WORK REQUIRED: Pictures aside, copy exactly each line from the one that holds "At what coordinates" through the last line of the records below.
• • • • • • •
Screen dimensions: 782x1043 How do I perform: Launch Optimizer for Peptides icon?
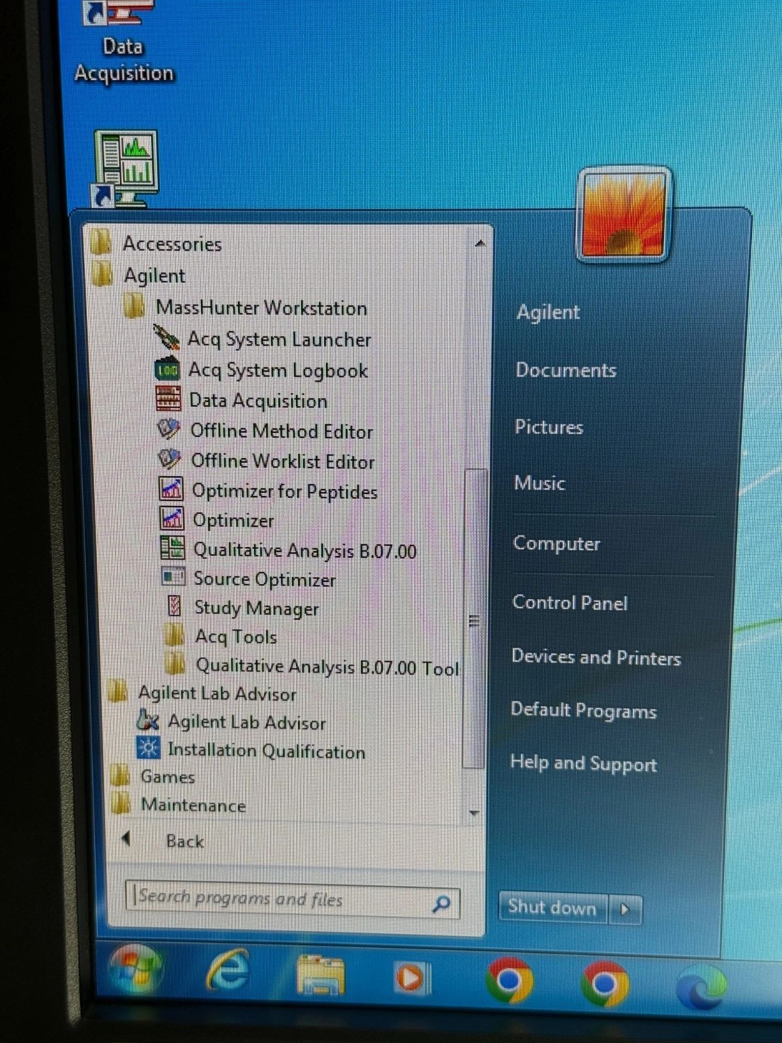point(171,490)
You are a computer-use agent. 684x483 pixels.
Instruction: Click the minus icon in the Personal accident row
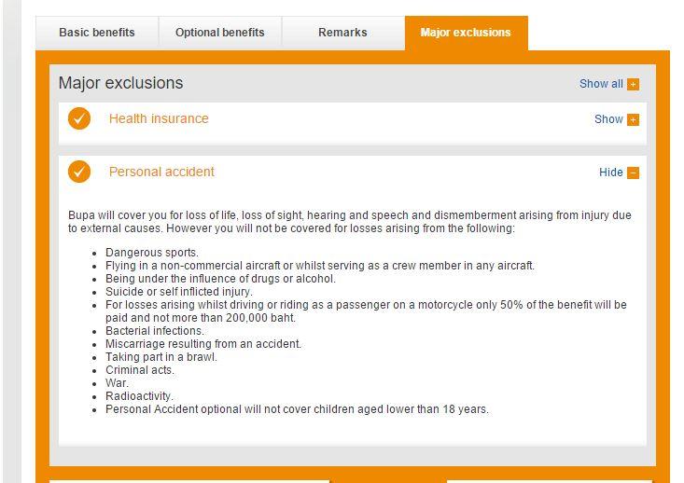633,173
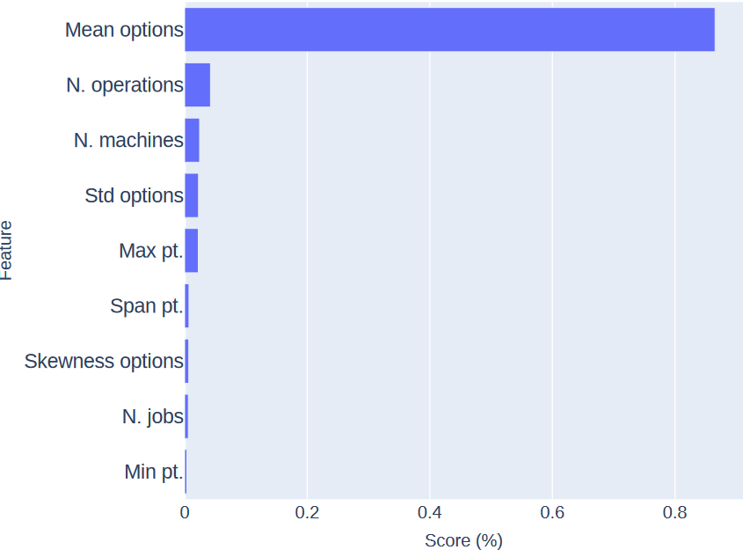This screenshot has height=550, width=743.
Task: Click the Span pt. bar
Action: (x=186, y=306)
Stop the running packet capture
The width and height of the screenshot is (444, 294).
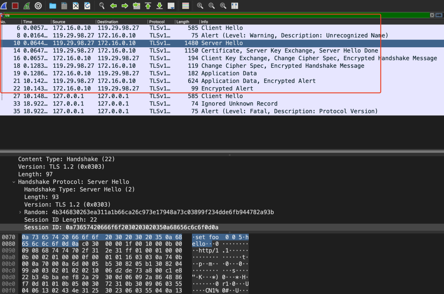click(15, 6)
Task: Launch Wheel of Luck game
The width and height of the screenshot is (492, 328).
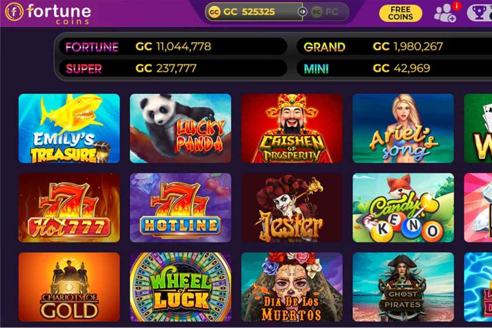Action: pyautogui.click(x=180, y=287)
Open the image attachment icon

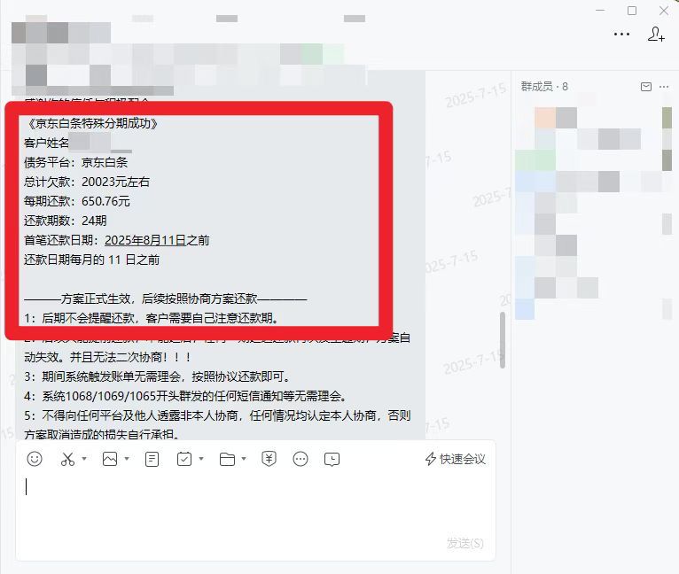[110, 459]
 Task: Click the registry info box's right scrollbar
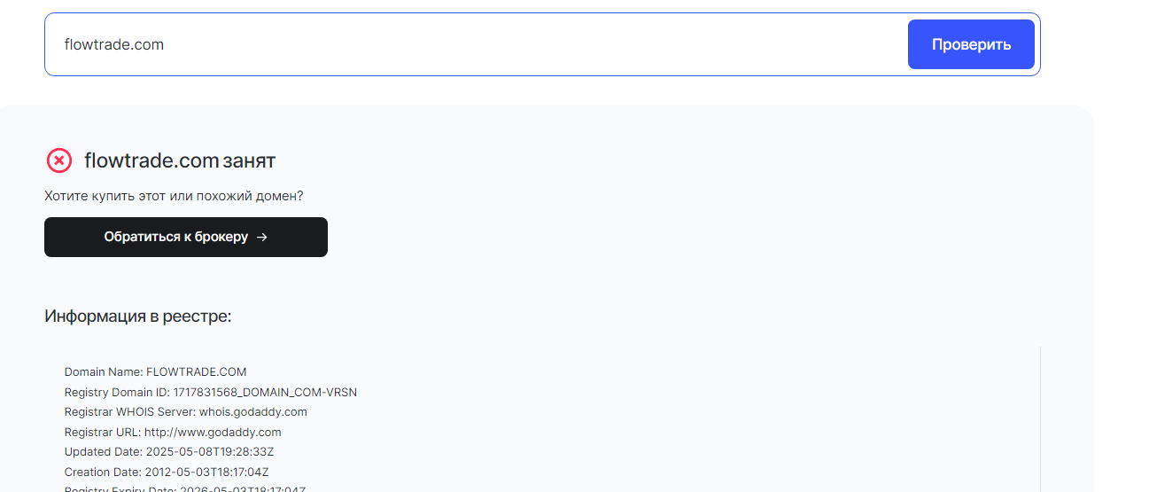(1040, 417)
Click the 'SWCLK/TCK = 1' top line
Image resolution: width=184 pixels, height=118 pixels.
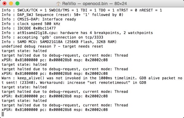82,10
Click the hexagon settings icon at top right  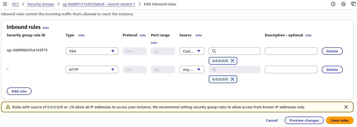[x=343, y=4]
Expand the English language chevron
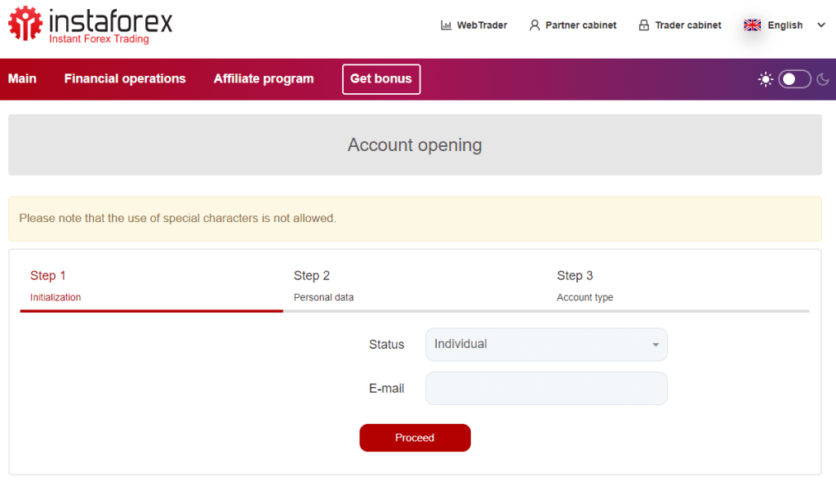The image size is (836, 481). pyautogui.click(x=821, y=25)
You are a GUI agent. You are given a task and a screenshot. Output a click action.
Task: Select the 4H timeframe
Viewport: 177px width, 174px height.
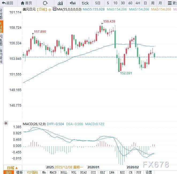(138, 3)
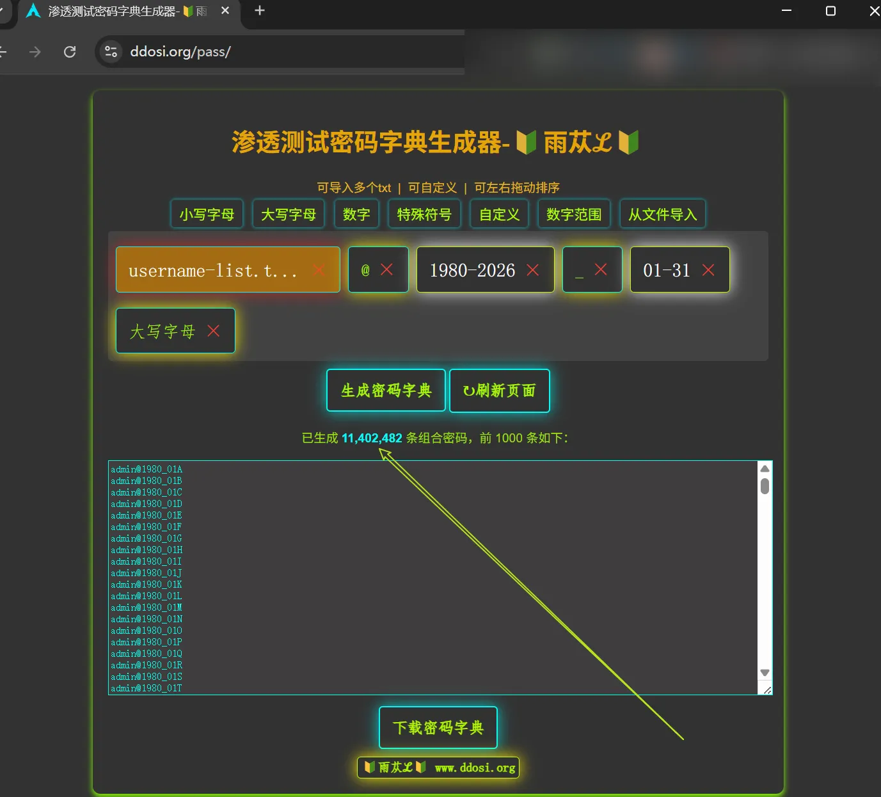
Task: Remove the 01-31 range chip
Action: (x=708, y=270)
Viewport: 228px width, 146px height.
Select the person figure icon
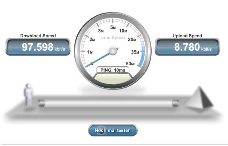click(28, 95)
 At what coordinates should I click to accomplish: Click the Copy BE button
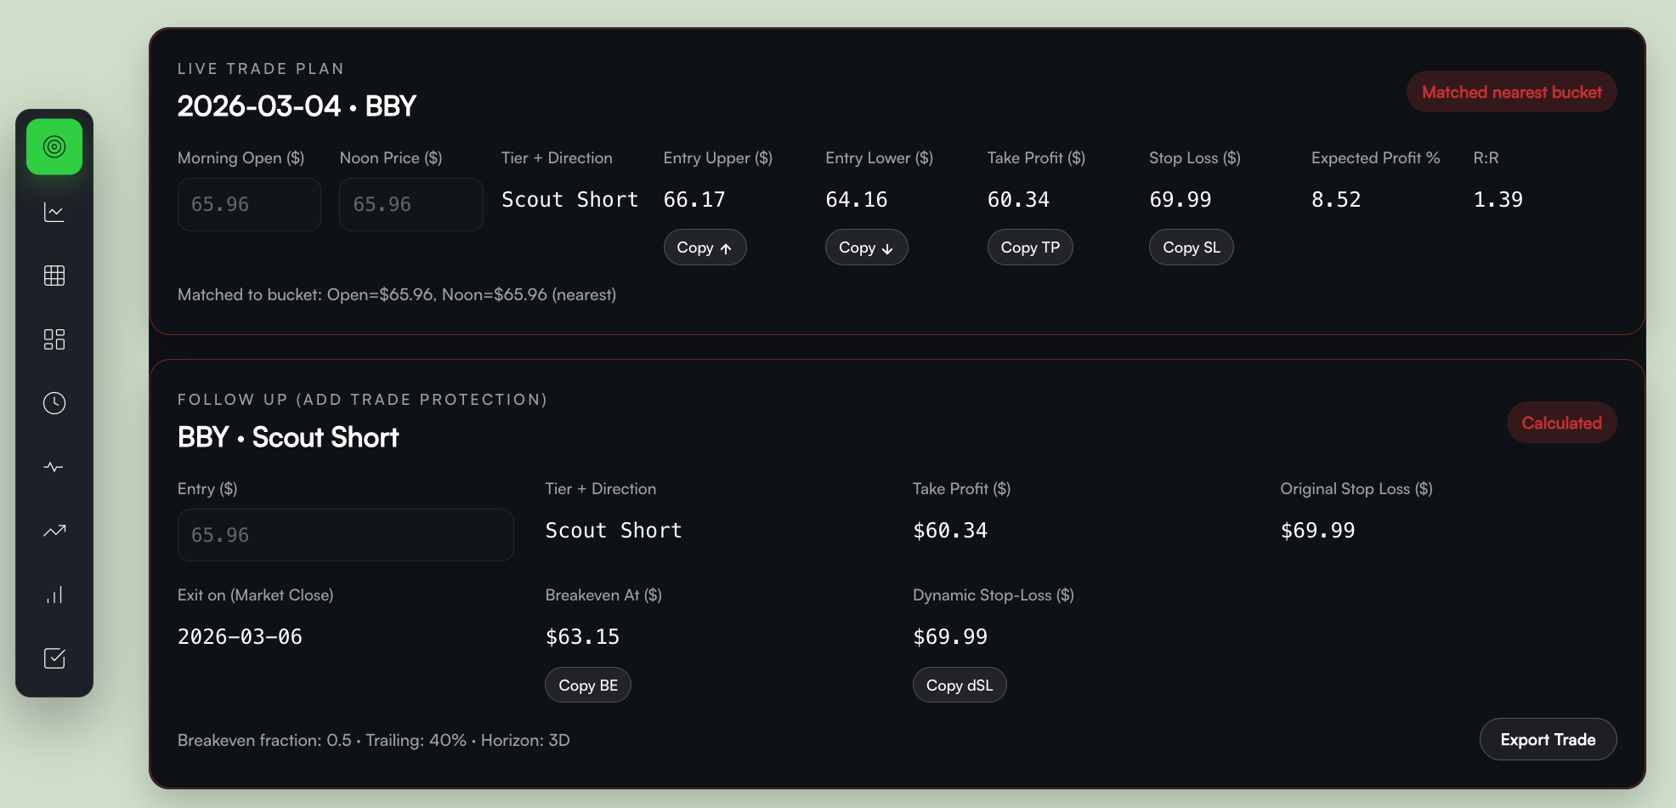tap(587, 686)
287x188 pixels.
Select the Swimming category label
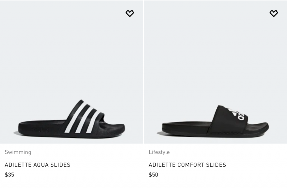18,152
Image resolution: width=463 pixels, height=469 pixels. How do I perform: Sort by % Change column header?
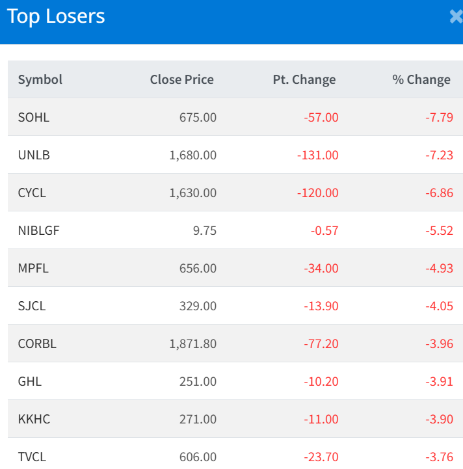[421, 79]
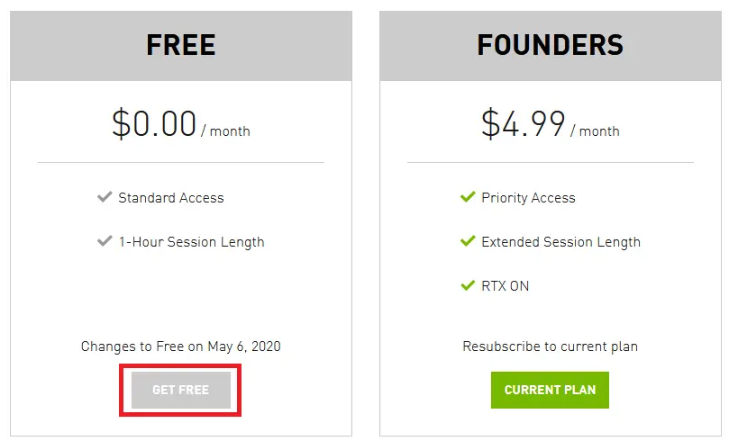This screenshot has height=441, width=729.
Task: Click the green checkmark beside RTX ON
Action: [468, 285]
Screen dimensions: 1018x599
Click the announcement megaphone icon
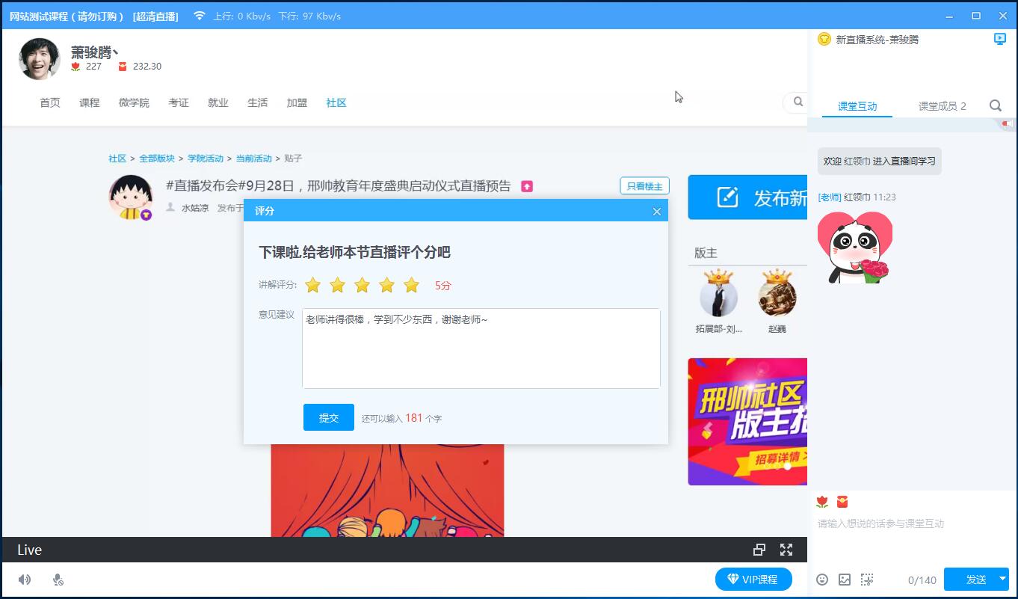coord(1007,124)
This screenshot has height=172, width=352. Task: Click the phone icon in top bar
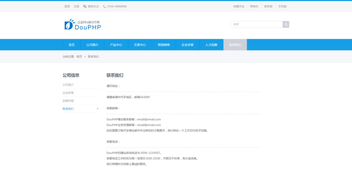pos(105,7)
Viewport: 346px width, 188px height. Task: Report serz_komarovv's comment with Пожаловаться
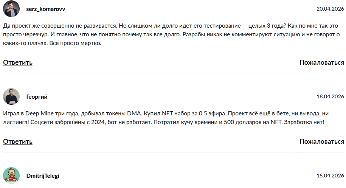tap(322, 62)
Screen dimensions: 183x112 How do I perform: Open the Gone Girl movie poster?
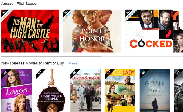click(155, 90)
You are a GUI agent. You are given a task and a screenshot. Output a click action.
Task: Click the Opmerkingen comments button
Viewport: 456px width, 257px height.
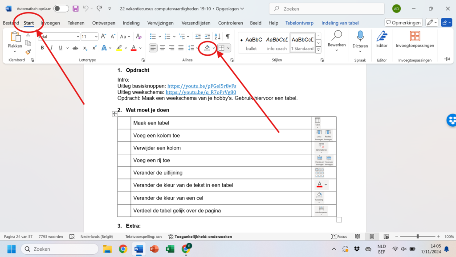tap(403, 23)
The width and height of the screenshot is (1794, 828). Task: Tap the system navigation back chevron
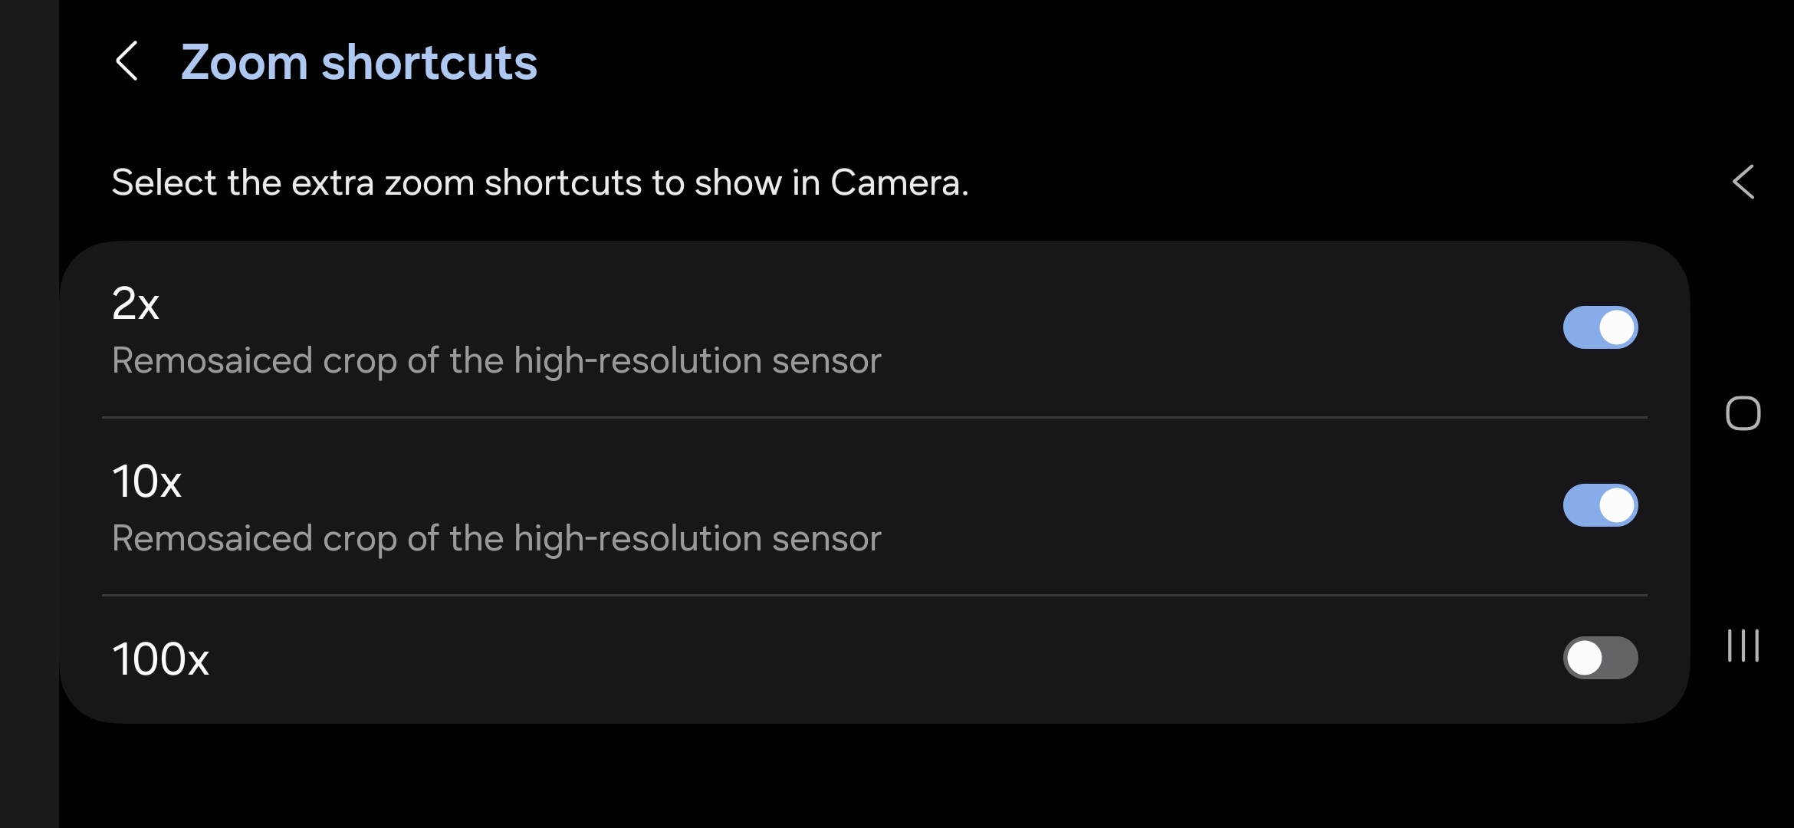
• • • • • • •
SOLUTION FOR THIS EXERCISE:
 At what coordinates should I click to accomplish: Click the Copy BE button
tap(587, 686)
287x188 pixels.
Select the Swimming category label
18,152
Image resolution: width=463 pixels, height=469 pixels. How do I perform: Sort by % Change column header?
[421, 79]
This screenshot has height=441, width=729.
Task: Click the green checkmark beside RTX ON
Action: [468, 285]
Screen dimensions: 1018x599
Click the announcement megaphone icon
coord(1007,124)
This screenshot has height=172, width=352. Task: Click the phone icon in top bar
pos(105,7)
Viewport: 346px width, 188px height. Task: Report serz_komarovv's comment with Пожаловаться
tap(322, 62)
Screen dimensions: 183x112 How do I perform: Open the Gone Girl movie poster?
click(155, 90)
You are a GUI agent. You are given a task and a screenshot. Output a click action.
Task: Click the Opmerkingen comments button
Viewport: 456px width, 257px height.
tap(403, 23)
The width and height of the screenshot is (1794, 828). Task: Tap the system navigation back chevron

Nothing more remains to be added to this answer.